Date de création: 18-02-2012 06:33
Dernière mise à jour: 18-02-2012 06:39
Lu: 707 fois


CULTURE- ETUDES ET ANALYSES, ARTS PLASTIQUES, ARTS MUSULMANS, DESIGN 2011 - ABROUS MANSOUR (II/III)

 

 

L’Annuaire artistique de l’Algérie 2011

Directeur de la rédaction : Mansour Abrous

Tél. : 06.85.18.77.47

E-mail : mansour. abrous@gmail.com

Objectifs : Fondé en 1998.

 

 

               La Culture : Invention de l’échec (Extraits. Pour texte complet voir auteur))

 

 

 

- Circonstance de parole

 

Au forum culturel d’El Khabar, en mars dernier, les intellectuels traitent de

« La problématique de la culture en Algérie ». Ils s’accordent à dire que

« le clientélisme et l’étendue du phénomène des alliances politiques

empêchent la mise en place d’un projet culturel réel et capable de relancer

ce secteur en panne ». Ils relèvent aussi que l’intellectuel algérien ne crée

pas « d’espaces de dialogue » et n’a « aucun sens de l’initiative » Des

initiatives, il en existe pourtant, sous forme d’étude - recherche ou de

regroupement. Elles ne laissent pas indifférentes les autorités de tutelle. La

preuve en est, qu’elles réagissent à leur tour, par communiqué, alors

qu’elles étaient traditionnellement économes de réponse à leurs détracteurs

ou leurs contradicteurs. Ainsi, à une interview de Ammar Kessab chercheur

et expert en management culturel48, qui « pointe du doigt les failles de la

gestion d’un secteur en perte de vitesse », dans son rapport 2011 sur la

politique culturelle en Algérie, notamment « l’action de la société civile en

matière de culture (…) réduite à néant » et « la « nationalisation » des

événements culturels »; le ministère de la Culture envoie un complément

d’information - à distinguer subtilement d’une mise au point - publié par la

presse nationale une semaine après. Il acquiesce à certains éléments

d’analyse dont celle de « la relance effective de l'action culturelle à partir

des années 2000 », ajoutant qu’elle a permis « aux artistes algériens et aux

centaines d'associations de trouver des opportunités permanentes pour

mettre en valeur leurs créations et le produit de leur travail ». Il s’inscrit en

faux contre l’assertion « l'action de la société civile a été réduite à néant »,

rappelant que « grâce aux festivals institutionnalisés, c'est la société civile,

notamment les artistes de tout le territoire national, qui agit, travaille et

produit ». Le document insiste à deux reprises sur « la transparence et le

contrôle de la gestion des deniers publics ».

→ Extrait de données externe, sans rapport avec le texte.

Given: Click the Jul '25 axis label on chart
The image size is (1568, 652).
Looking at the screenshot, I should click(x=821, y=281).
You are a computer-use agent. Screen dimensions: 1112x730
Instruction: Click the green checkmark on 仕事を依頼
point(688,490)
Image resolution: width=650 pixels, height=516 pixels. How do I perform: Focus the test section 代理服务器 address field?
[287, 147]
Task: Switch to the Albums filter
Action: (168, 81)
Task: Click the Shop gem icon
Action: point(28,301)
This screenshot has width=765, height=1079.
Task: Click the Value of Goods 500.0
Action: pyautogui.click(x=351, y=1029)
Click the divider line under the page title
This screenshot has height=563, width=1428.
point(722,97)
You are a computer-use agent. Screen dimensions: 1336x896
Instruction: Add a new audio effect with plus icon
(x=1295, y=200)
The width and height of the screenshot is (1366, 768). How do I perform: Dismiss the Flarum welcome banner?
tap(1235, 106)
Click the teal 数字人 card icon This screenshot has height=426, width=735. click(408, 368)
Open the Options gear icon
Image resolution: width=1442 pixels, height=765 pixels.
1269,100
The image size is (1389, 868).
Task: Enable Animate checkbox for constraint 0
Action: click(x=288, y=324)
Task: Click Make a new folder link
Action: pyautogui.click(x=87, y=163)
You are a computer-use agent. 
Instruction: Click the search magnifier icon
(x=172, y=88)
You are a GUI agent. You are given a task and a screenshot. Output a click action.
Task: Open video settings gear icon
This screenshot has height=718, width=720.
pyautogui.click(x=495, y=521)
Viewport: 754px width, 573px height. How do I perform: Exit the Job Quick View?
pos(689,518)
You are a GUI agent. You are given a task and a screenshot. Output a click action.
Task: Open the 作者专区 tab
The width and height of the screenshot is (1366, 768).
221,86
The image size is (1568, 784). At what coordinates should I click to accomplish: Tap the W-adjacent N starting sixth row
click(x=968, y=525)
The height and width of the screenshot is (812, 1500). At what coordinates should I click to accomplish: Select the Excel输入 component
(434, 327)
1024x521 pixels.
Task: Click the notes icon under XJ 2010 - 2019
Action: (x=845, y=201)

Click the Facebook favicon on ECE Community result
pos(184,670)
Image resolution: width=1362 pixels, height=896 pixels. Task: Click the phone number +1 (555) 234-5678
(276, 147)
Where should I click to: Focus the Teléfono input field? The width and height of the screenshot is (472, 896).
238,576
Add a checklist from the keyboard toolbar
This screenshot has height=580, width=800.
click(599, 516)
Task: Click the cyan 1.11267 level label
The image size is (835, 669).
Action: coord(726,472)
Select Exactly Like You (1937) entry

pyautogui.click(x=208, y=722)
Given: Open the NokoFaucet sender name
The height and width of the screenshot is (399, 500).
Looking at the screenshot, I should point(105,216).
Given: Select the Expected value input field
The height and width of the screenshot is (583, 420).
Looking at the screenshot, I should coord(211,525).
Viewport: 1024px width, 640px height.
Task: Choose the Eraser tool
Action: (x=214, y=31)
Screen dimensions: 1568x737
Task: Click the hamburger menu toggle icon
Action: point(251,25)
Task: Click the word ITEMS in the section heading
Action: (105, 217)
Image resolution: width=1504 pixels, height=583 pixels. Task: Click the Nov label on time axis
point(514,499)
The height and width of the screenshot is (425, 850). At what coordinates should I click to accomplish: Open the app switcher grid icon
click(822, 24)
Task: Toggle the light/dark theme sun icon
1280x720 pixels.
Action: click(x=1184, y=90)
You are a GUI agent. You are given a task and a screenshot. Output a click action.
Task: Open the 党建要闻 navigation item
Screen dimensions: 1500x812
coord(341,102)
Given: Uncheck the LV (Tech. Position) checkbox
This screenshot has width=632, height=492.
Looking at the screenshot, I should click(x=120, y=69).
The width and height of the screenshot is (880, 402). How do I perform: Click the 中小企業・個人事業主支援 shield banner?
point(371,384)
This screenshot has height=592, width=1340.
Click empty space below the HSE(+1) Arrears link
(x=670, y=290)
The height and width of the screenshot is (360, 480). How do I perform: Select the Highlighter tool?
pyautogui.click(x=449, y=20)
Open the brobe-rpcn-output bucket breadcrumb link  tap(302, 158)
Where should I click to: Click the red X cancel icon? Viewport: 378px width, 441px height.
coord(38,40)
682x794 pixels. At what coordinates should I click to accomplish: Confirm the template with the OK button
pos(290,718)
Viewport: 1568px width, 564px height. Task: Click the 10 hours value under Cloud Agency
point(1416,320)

Une réunion d’artistes, d’universitaires, d’écrivains et d’intellectuels, a lieu

à Alger, le 17 décembre. Elle est qualifiée de « première rencontre sur la

politique culturelle en Algérie ». C’est une initiative qui avait pour objet de

discuter de la situation culturelle du pays et d’élaborer une plateforme de

recommandations. Le ministère de la Culture ne commente pas l’initiative.

La nature du pouvoir algérien est de refuser à la société civile le droit de

construire son avenir sur des principes démocratiques. Dans « Route de

feuilles », le responsable de la page culturelle d’El Watan est critique. Il

« applaudit », puis est interrogateur sur la forme de l’initiative « rendezvous

ou appel préalable », « feuille de route ou recommandations déjà

rédigées », il est ensuite dubitatif sur le fond en recommandant « plus de

communication entre professionnels des arts et de la culture ». J’attendais

de la sympathie automatique et de l’appétence pour ce regroupement, une

forte adhésion intellectuelle pour les initiatives de la société civile, car

l’idée première de cette réunion était, avec « le plus grand nombre » (cela

ne se décrète pas dans un pays fragilisé par les ukases), de parler de

« situations culturelles concrètes ».

- Eveils périphériques

Il y eût l’idée, à l’occasion de l’ouverture du musée d’art moderne et de la

rénovation de la cinémathèque, de créer un « véritable pôle culturel au

coeur de la ville ». Seraient venus s’agréger à ces deux établissements

culturels, le potentiel culturel et intellectuel de proximité (la cinémathèque,

l’université, les librairies, les salles de cinéma, le théâtre national…). En

favorisant la réhabilitation des lieux, en mettant de la méthode et de la

concertation et en y insufflant un investissement productif, le pari était de

voir « ce programme de réhabilitation de la fonction culturelle du centre-

ville (…) dynamiser, du même coup, les autres fonctions ». Aujourd’hui,

le musée d’art moderne équivaut, dans son fonctionnement actuel, à

l’activité d’une galerie d’art. Un projet « avorté ». L’architecte en chef du

projet déplore « Le vrai MaMa n’a jamais été livré », sacrifié pour les

besoins d’un agenda politique et de « Alger capitale de la culture arabe »54.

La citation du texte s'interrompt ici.